Top of Information

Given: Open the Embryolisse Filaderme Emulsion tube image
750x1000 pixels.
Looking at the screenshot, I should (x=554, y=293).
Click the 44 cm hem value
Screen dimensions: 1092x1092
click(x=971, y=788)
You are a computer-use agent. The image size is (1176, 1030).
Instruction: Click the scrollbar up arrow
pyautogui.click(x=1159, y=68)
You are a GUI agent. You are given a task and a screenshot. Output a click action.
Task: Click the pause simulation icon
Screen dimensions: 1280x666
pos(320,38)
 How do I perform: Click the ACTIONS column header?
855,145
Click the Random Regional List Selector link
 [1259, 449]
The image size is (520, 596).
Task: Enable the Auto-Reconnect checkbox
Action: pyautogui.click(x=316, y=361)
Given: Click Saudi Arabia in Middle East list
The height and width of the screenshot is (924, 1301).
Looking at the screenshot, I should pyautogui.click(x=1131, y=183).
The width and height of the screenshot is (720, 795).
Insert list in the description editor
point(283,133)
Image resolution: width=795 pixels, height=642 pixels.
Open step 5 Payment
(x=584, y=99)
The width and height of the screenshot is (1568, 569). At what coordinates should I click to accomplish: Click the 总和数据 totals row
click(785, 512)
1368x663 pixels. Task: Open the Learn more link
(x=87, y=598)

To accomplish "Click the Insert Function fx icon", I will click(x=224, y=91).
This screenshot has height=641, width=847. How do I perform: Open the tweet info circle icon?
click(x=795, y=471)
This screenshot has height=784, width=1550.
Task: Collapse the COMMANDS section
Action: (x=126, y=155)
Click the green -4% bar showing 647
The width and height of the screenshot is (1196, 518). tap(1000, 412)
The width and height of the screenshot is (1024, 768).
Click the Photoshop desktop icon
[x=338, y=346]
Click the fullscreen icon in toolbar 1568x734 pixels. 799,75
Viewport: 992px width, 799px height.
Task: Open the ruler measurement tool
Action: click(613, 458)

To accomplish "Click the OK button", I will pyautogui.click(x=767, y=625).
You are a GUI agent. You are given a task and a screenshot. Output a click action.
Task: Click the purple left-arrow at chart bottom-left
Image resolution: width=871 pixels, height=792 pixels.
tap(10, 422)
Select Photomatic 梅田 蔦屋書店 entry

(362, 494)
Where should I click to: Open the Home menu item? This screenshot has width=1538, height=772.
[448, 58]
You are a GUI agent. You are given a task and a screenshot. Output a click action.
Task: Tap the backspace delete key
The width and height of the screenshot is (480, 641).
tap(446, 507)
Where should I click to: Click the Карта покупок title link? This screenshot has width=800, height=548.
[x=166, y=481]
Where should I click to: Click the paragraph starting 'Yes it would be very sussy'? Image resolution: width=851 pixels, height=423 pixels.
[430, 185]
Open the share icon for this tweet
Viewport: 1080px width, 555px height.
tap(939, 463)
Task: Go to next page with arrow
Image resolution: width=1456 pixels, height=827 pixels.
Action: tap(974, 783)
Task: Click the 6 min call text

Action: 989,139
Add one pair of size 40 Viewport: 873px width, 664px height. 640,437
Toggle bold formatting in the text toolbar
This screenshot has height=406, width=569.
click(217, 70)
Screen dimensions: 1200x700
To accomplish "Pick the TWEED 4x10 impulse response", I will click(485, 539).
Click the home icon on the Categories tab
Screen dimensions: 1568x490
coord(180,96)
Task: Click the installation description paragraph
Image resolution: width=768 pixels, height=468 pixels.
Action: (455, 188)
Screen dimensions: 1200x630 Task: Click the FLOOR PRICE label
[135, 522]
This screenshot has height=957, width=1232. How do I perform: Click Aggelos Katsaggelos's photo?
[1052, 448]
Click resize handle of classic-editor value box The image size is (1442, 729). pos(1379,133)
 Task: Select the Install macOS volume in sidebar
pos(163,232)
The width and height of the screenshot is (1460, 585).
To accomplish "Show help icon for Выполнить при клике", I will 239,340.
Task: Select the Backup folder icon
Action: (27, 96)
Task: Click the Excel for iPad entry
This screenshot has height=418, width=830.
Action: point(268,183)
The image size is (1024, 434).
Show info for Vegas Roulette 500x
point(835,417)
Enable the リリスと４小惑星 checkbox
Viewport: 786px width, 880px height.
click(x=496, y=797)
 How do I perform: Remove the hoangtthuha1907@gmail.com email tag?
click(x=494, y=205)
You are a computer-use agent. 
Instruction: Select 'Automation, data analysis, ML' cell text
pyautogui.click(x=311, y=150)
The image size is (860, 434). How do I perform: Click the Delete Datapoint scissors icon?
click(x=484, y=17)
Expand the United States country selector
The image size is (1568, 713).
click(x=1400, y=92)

Bottom of Information

What you should do: Copy the records exactly, keeping every word in place.

Answer to the problem:
Given: Open the Embryolisse Filaderme Emulsion tube image
750x1000 pixels.
Looking at the screenshot, I should (x=554, y=293).
Click the 44 cm hem value
Screen dimensions: 1092x1092
click(x=971, y=788)
You are a computer-use agent. The image size is (1176, 1030).
Instruction: Click the scrollbar up arrow
pyautogui.click(x=1159, y=68)
You are a GUI agent. You are given a task and a screenshot. Output a click action.
Task: Click the pause simulation icon
Screen dimensions: 1280x666
pos(320,38)
 How do I perform: Click the ACTIONS column header?
855,145
Click the Random Regional List Selector link
 [1259, 449]
The image size is (520, 596).
Task: Enable the Auto-Reconnect checkbox
Action: pyautogui.click(x=316, y=361)
Given: Click Saudi Arabia in Middle East list
The height and width of the screenshot is (924, 1301).
Looking at the screenshot, I should pyautogui.click(x=1131, y=183).
The width and height of the screenshot is (720, 795).
Insert list in the description editor
point(283,133)
Image resolution: width=795 pixels, height=642 pixels.
Open step 5 Payment
(x=584, y=99)
The width and height of the screenshot is (1568, 569). At what coordinates should I click to accomplish: Click the 总和数据 totals row
click(785, 512)
1368x663 pixels. Task: Open the Learn more link
(x=87, y=598)

To accomplish "Click the Insert Function fx icon", I will click(x=224, y=91).
This screenshot has height=641, width=847. How do I perform: Open the tweet info circle icon?
click(x=795, y=471)
This screenshot has height=784, width=1550.
Task: Collapse the COMMANDS section
Action: (x=126, y=155)
Click the green -4% bar showing 647
The width and height of the screenshot is (1196, 518). tap(1000, 412)
The width and height of the screenshot is (1024, 768).
Click the Photoshop desktop icon
[x=338, y=346]
Click the fullscreen icon in toolbar 1568x734 pixels. 799,75
Viewport: 992px width, 799px height.
Task: Open the ruler measurement tool
Action: click(613, 458)

To accomplish "Click the OK button", I will pyautogui.click(x=767, y=625).
You are a GUI agent. You are given a task and a screenshot. Output a click action.
Task: Click the purple left-arrow at chart bottom-left
Image resolution: width=871 pixels, height=792 pixels.
tap(10, 422)
Select Photomatic 梅田 蔦屋書店 entry

(362, 494)
Where should I click to: Open the Home menu item? This screenshot has width=1538, height=772.
[448, 58]
You are a GUI agent. You are given a task and a screenshot. Output a click action.
Task: Tap the backspace delete key
The width and height of the screenshot is (480, 641).
tap(446, 507)
Where should I click to: Click the Карта покупок title link? This screenshot has width=800, height=548.
[x=166, y=481]
Where should I click to: Click the paragraph starting 'Yes it would be very sussy'? Image resolution: width=851 pixels, height=423 pixels.
[430, 185]
Open the share icon for this tweet
Viewport: 1080px width, 555px height.
tap(939, 463)
Task: Go to next page with arrow
Image resolution: width=1456 pixels, height=827 pixels.
Action: tap(974, 783)
Task: Click the 6 min call text

Action: 989,139
Add one pair of size 40 Viewport: 873px width, 664px height. 640,437
Toggle bold formatting in the text toolbar
This screenshot has height=406, width=569.
click(217, 70)
Screen dimensions: 1200x700
To accomplish "Pick the TWEED 4x10 impulse response", I will click(485, 539).
Click the home icon on the Categories tab
Screen dimensions: 1568x490
coord(180,96)
Task: Click the installation description paragraph
Image resolution: width=768 pixels, height=468 pixels.
Action: (455, 188)
Screen dimensions: 1200x630 Task: Click the FLOOR PRICE label
[135, 522]
This screenshot has height=957, width=1232. How do I perform: Click Aggelos Katsaggelos's photo?
[1052, 448]
Click resize handle of classic-editor value box The image size is (1442, 729). pos(1379,133)
 Task: Select the Install macOS volume in sidebar
pos(163,232)
The width and height of the screenshot is (1460, 585).
To accomplish "Show help icon for Выполнить при клике", I will 239,340.
Task: Select the Backup folder icon
Action: (27, 96)
Task: Click the Excel for iPad entry
This screenshot has height=418, width=830.
Action: point(268,183)
The image size is (1024, 434).
Show info for Vegas Roulette 500x
point(835,417)
Enable the リリスと４小惑星 checkbox
Viewport: 786px width, 880px height.
click(x=496, y=797)
 How do I perform: Remove the hoangtthuha1907@gmail.com email tag?
click(x=494, y=205)
You are a computer-use agent. 
Instruction: Select 'Automation, data analysis, ML' cell text
pyautogui.click(x=311, y=150)
The image size is (860, 434). How do I perform: Click the Delete Datapoint scissors icon?
click(x=484, y=17)
Expand the United States country selector
The image size is (1568, 713).
click(x=1400, y=92)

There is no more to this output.